▶ _Excerpt_:
►
As can be seen in our newsletter on Estate Taxes, the Federal estate tax has gyrated wildly over the last decade, not even existing for an entire year but now likely to increase significantly beginning in 2013. While “experts” predict a likely estate tax exemption of 3.5 million and a top rate of 35%, that is only guess work. Those same experts uniformly failed to predict the remarkable hiatus in the estate tax that the log jam in Congress caused for an entire year.
But the hiatus is unlikely to ever be repeated. It is far more likely that estate tax will increase over the years given the economic plight of the Federal government. People with estates of over three million dollars simply have to assume that if they wish to minimize estate tax, they will have to engage in some advance planning. And with the likelihood of inflation in the near term future and the undoubted eventual recovery of real estate in an already inflated real estate economy such as California, it is likely that the average middle class family may now face estate taxes if they own real estate.
◄
▶ _Task list_:
**a.** Answer these from the estate tax excerpt:
(i) Starting in what year is the Federal estate tax likely to increase significantly?
(ii) What estate tax exemption do "experts" predict?
(iii) Which state is named as an already inflated real estate economy?
**b.** Reproduce the part of the estate tax excerpt that opens with "As can be seen" and closes with "an entire year.", renaming "log jam" as "gridlock".

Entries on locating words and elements
►
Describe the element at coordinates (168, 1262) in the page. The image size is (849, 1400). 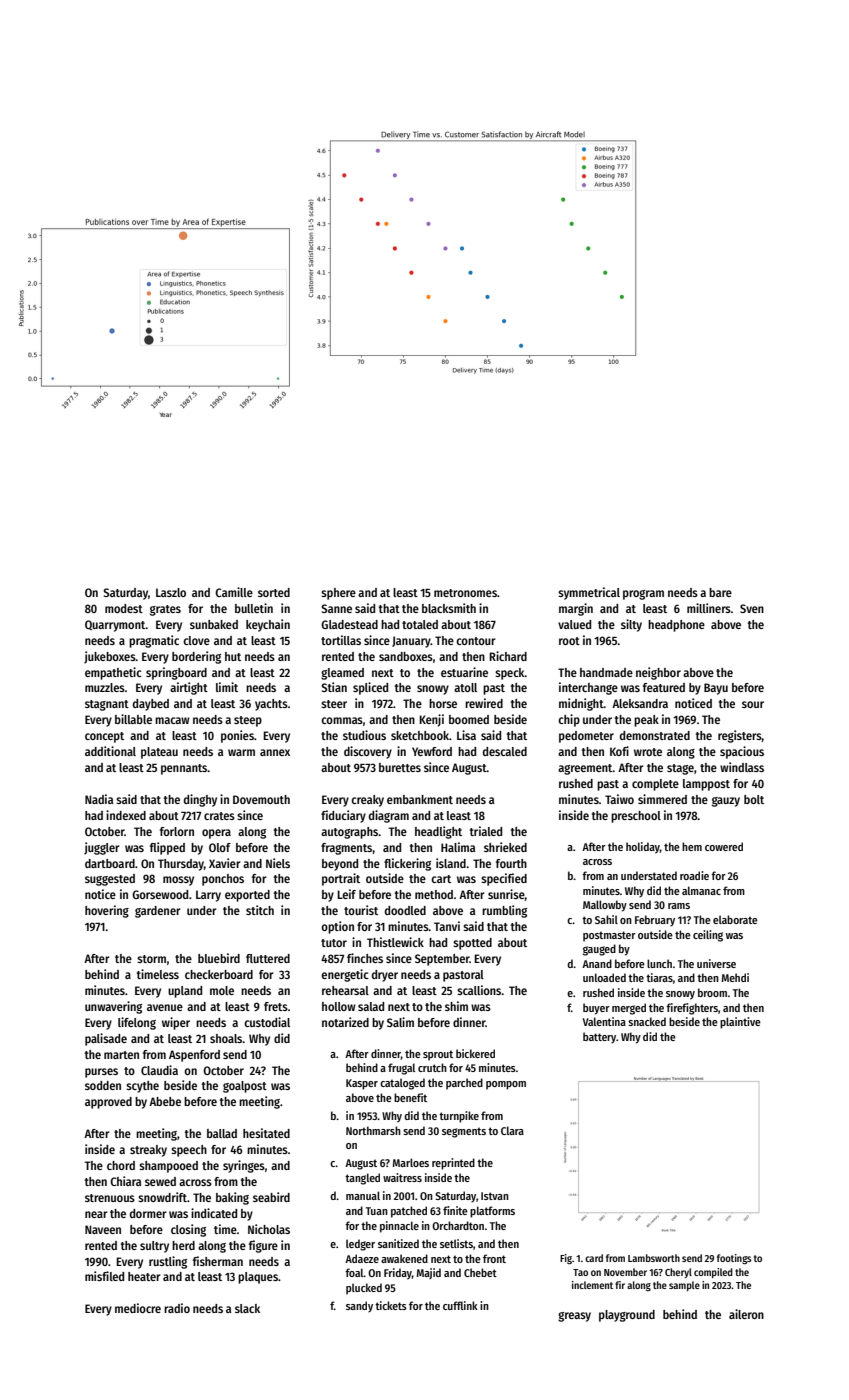
I see `rustling` at that location.
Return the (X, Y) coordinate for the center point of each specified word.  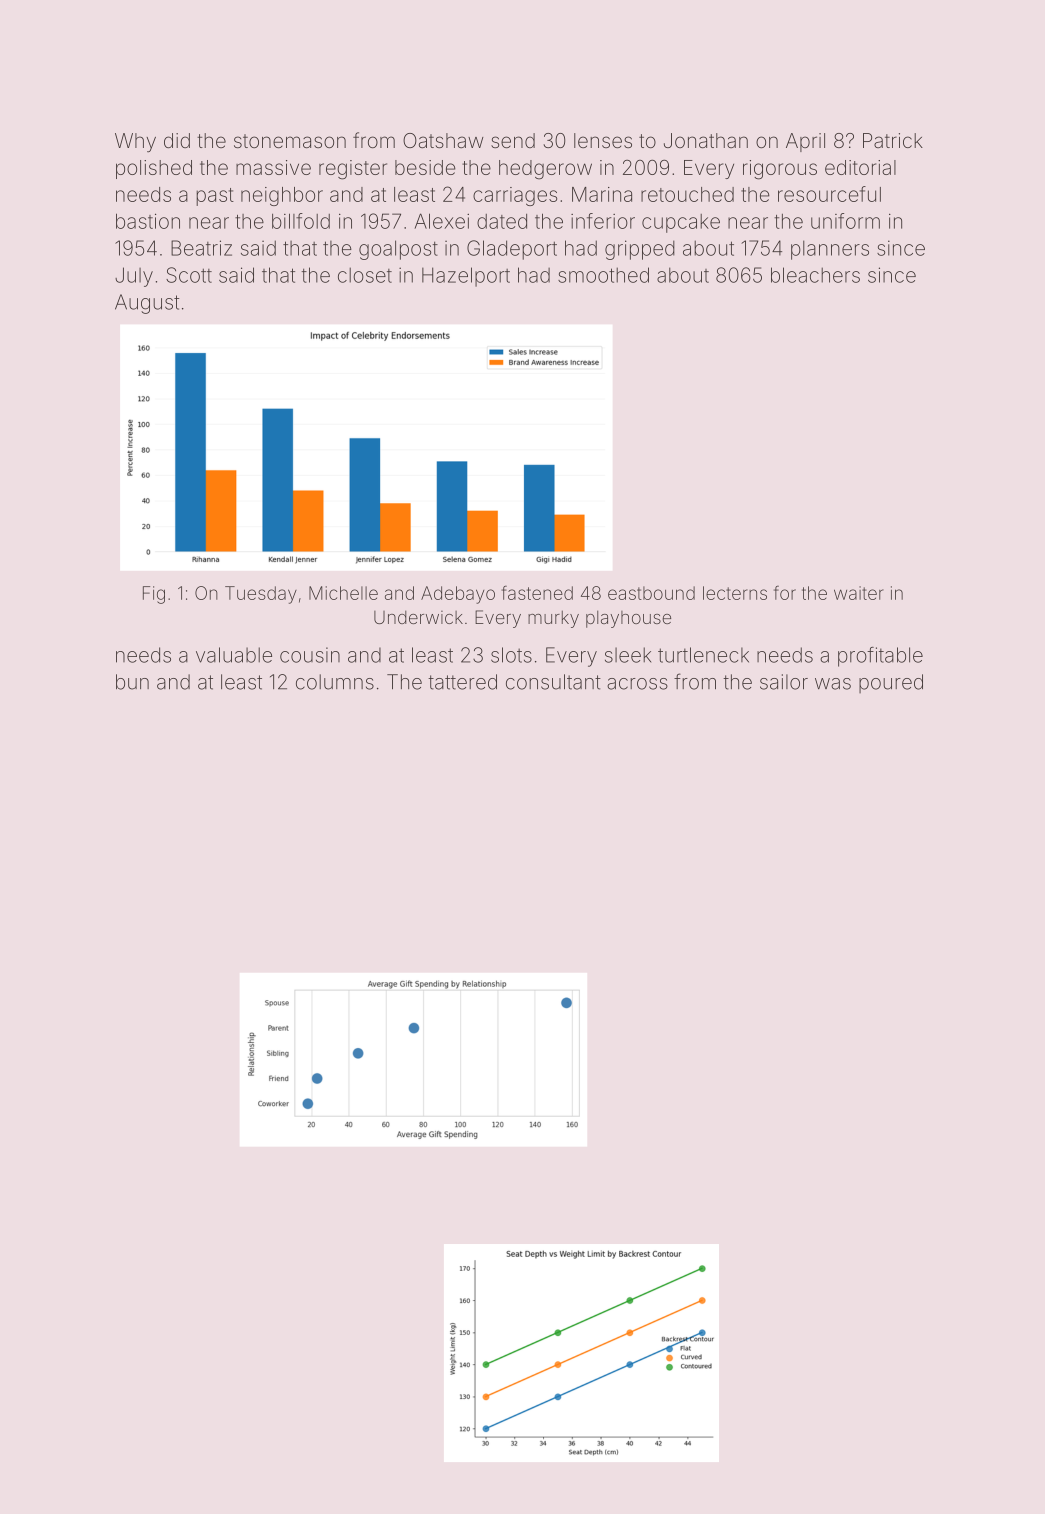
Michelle (343, 593)
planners (830, 250)
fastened (537, 592)
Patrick (893, 140)
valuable (234, 655)
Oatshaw (443, 140)
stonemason (290, 141)
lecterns (735, 593)
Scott (189, 275)
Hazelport (466, 277)
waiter (859, 593)
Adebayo (458, 595)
◄
▶ _Outputs for the tasks_:
**a.**
(i) 2013
(ii) 3.5 million
(iii) California

**b.**
As can be seen in our newsletter on Estate Taxes, the Federal estate tax has gyrated wildly over the last decade, not even existing for an entire year but now likely to increase significantly beginning in 2013. While “experts” predict a likely estate tax exemption of 3.5 million and a top rate of 35%, that is only guess work. Those same experts uniformly failed to predict the remarkable hiatus in the estate tax that the gridlock in Congress caused for an entire year.